UDP 포트와 L2TP와 관련된 프로토콜은 다음과 같습니다:

#. UDP 1701 (L2TP)
#. UDP 500 (IKE)
#. ESP (Protocol 50)
#. UDP 4500 (NAT-T) 

|CLI_circle.png|

.. note:: **커맨드라인 사용하기** 커맨드라인 인터페이스에 접근합니다. GUI에 표시된 CLI 버튼 대신에 PuTTY와 같은 프로그램을 사용할 수 있습니다.


1. 설정 모드에 진입한다

::

    configure

2. 서버 인증을 설정한다. (<secret>을 여러분이 원하는 비밀번호로 변경하세요).

::

    set vpn l2tp remote-access ipsec-settings authentication mode pre-shared-secret
    set vpn l2tp remote-access ipsec-settings authentication pre-shared-secret <secret>

|info_i_25x25.png| 

.. Note:: 시크릿 키에 '인용기호'를 사용하게 된다면 같은 인용기호를 클라이언트에서 사용하지 않도록 주의하십시요 예를 들어, **set vpn l2tp remote-access ipsec-settings authentication pre-shared-secret ' 에서 **\ *sup3rSecure*\ **'** 는 반드시  *sup3rSecure *\ 로 클라이언트에서 입력해야 합니다.

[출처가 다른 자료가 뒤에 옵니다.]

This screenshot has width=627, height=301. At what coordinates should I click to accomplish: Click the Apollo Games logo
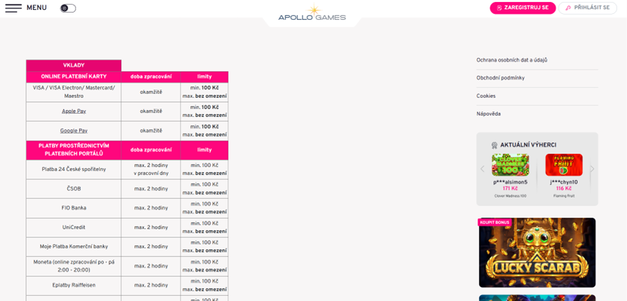pos(312,13)
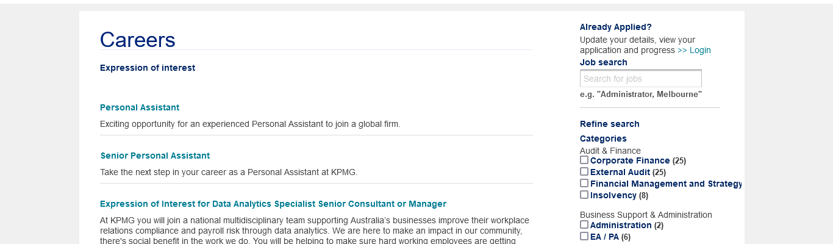Click the Login link for existing applicants

point(694,50)
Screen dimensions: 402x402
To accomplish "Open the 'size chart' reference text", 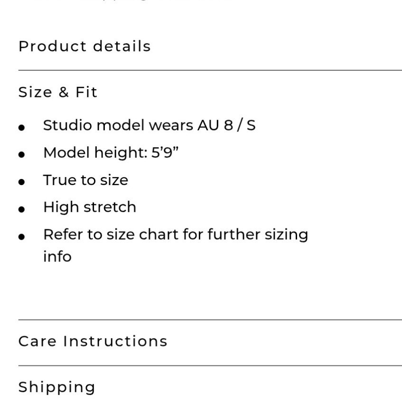I will 155,234.
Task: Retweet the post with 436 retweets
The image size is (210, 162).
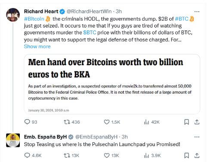Action: point(71,122)
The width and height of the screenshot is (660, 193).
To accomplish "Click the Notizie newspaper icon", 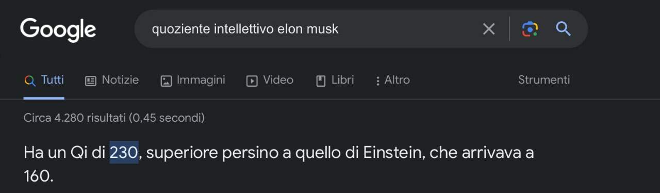I will (91, 81).
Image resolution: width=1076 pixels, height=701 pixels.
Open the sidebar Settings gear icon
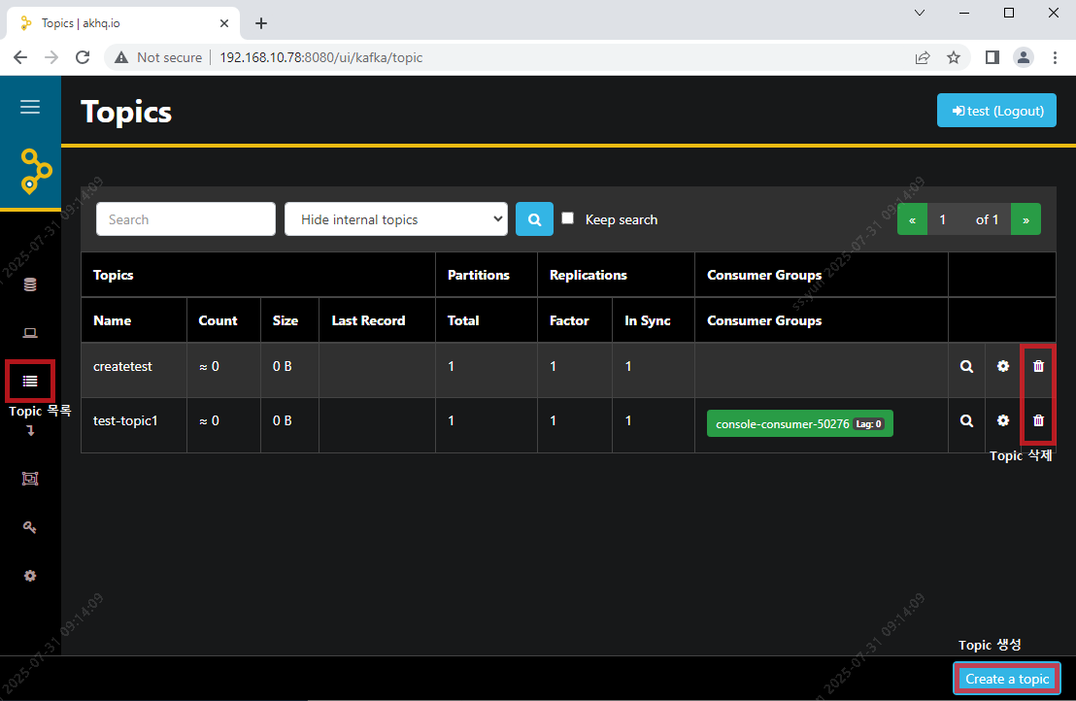point(30,576)
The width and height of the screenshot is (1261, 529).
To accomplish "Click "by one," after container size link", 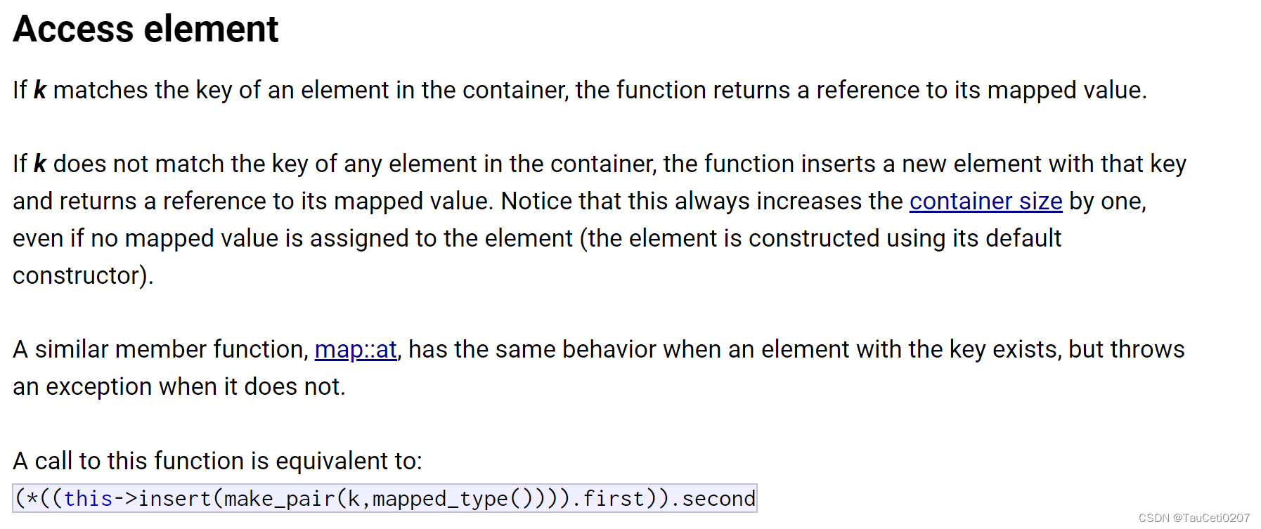I will click(1108, 202).
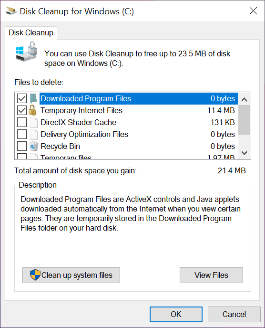Click the list scroll up arrow
Image resolution: width=265 pixels, height=328 pixels.
[x=244, y=99]

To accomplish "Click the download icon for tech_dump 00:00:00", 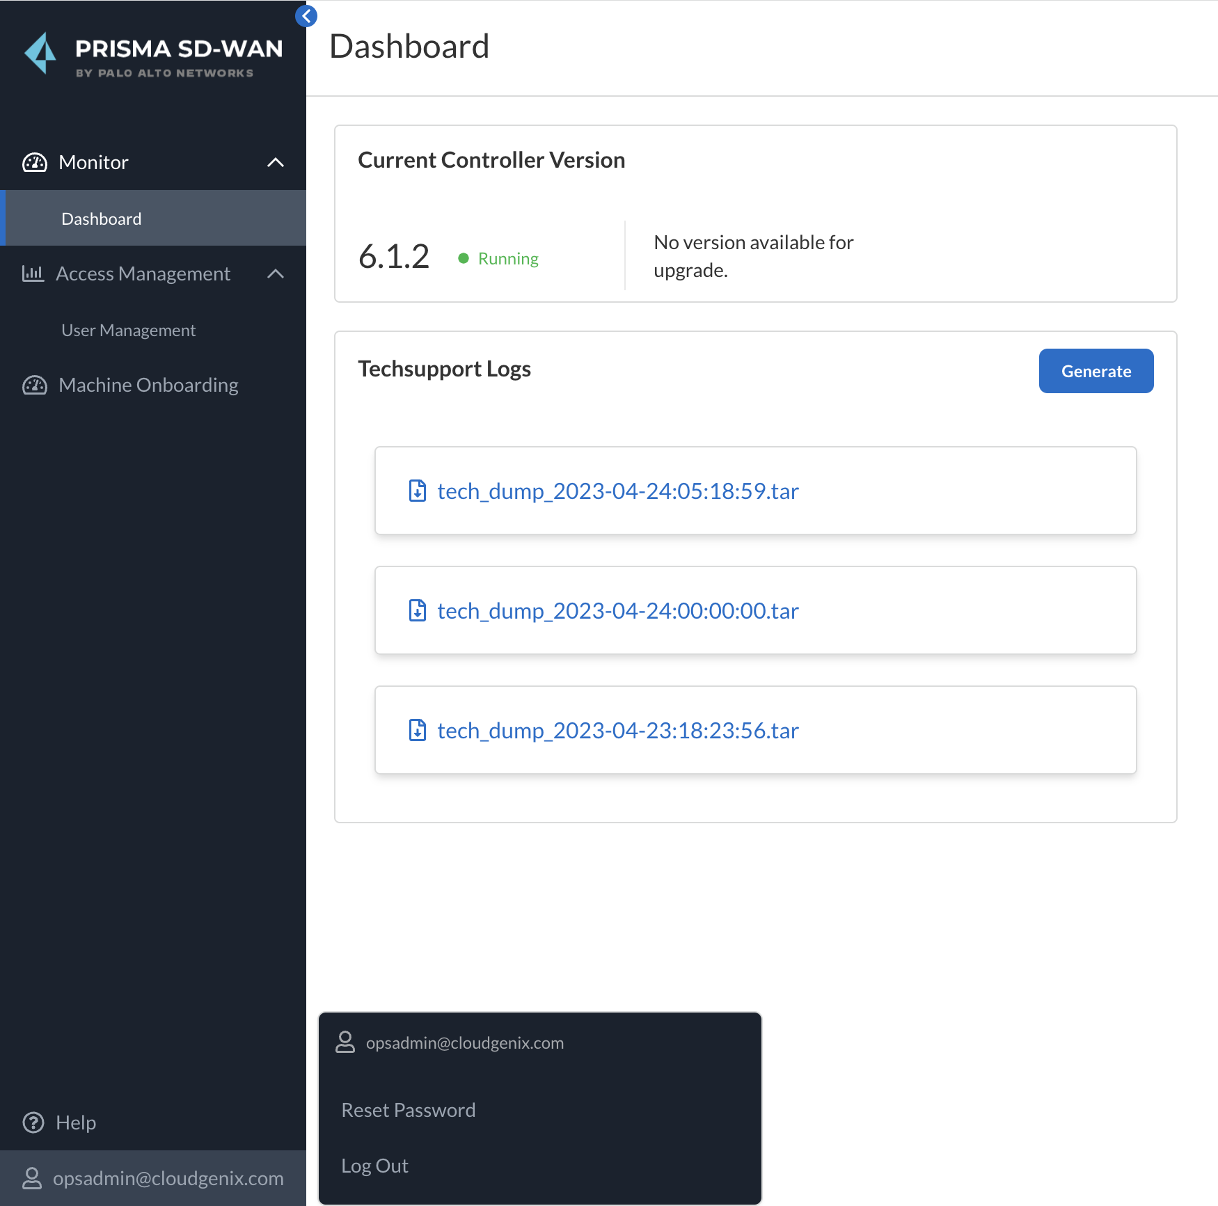I will pyautogui.click(x=418, y=610).
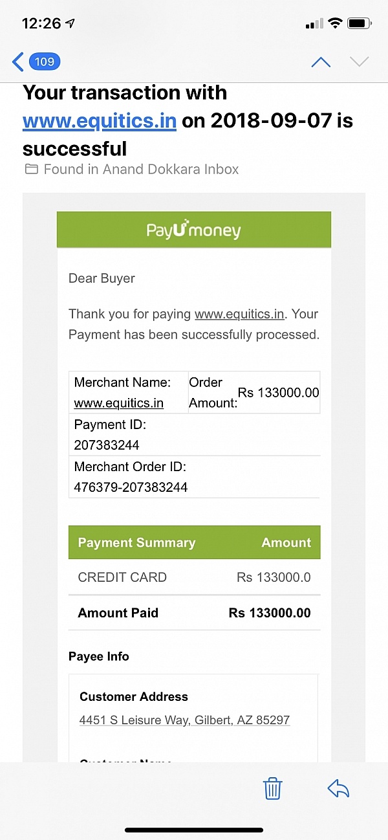Tap Found in Anand Dokkara Inbox label

click(x=141, y=170)
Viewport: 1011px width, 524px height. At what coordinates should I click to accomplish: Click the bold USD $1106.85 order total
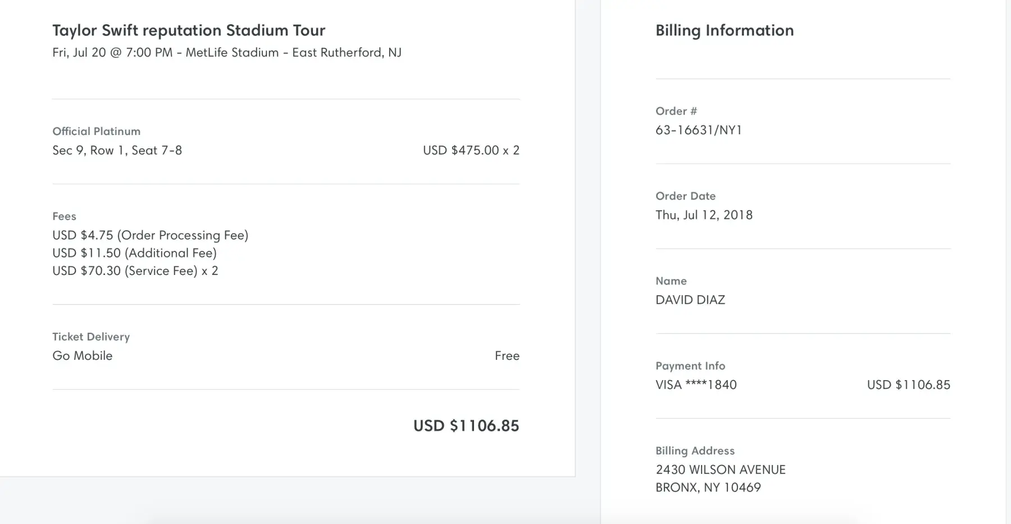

3. VPN 클라이언트가 사용할 IP 정보를 생성합니다.

::

    set vpn l2tp remote-access client-ip-pool start 192.168.100.240
    set vpn l2tp remote-access client-ip-pool stop 192.168.100.249

|info_i_25x25.png| 

.. Note:: IP 주소를 서브넷으로 입력 할 수 있습니다. 단, IP 주소와 DHCP 서버 주소, 다른 장비에서 사용하는 주소와 겹치지 않도록 주의하십시요. 로컬 서브넷으로 주소를 정의하는 것은 권장하지 않습니다. 로컬 서브넷으로 주소를 정의하는 것은 어플리케이션의 멀티캐스트 (discovery) 이슈를 발생 시킬 수 있습니다.

4. VPN 클라이언트가 사용할 DNS 서버를 설정한다.

::

    set vpn l2tp remote-access dns-servers server-1 8.8.8.8
    set vpn l2tp remote-access dns-servers server-2 8.8.4.4

DNS 서버의 내부 IP를 라우터에 직접 할당할 수 있습니다. 이러한 경우, DNS 포워딩을 활성화 해야합니다. (이미 활성화 되어 있다면) 내부 IP 주소를 listen-address로 등록합니다.

::

    set vpn l2tp remote-access dns-servers server-1 192.168.1.1
    set service dns forwarding options "listen-address=192.168.1.1"
    set service dns forwarding cache-size 150
    set service dns forwarding listen-on eth1

5. WAN 인터페이스를 L2TP 리퀘스트를 클라이언트로부터 받을 수 있도록 설정한다.

다음의 구문 중에서 **단 하나**만 설정이 가능합니다. 여러분의 상황에 따라서 최적의 커맨드를 선택하시기 바랍니다:

(A) WAN 인터페이스가 DHCP를 통해서 주소를 입력 받는 경우.

::

    set vpn l2tp remote-access dhcp-interface eth0

(B) WAN 인터페이스가 고정 (static) 주소로 설정되어 있는 경우 (외부 주소 값을 변경한다).

::

    set vpn l2tp remote-access outside-address 203.0.113.1

(C) WAN 인터페이스가 PPPoE를 통해서 주소를 입력받는 경우 또는 Dual WAN 로드 밸런싱을 사용하는 경우.

::

    set vpn l2tp remote-access outside-address 0.0.0.0

|info_i_25x25.png|

.. Note:: 다수의 업링크가 사용되는 경우 C를 사용하세요 (**Dual WAN 로드 밸런싱**). A 또는 B 옵션은 L2TP 서버가 하나의 WAN 주소만 허용 가능합니다.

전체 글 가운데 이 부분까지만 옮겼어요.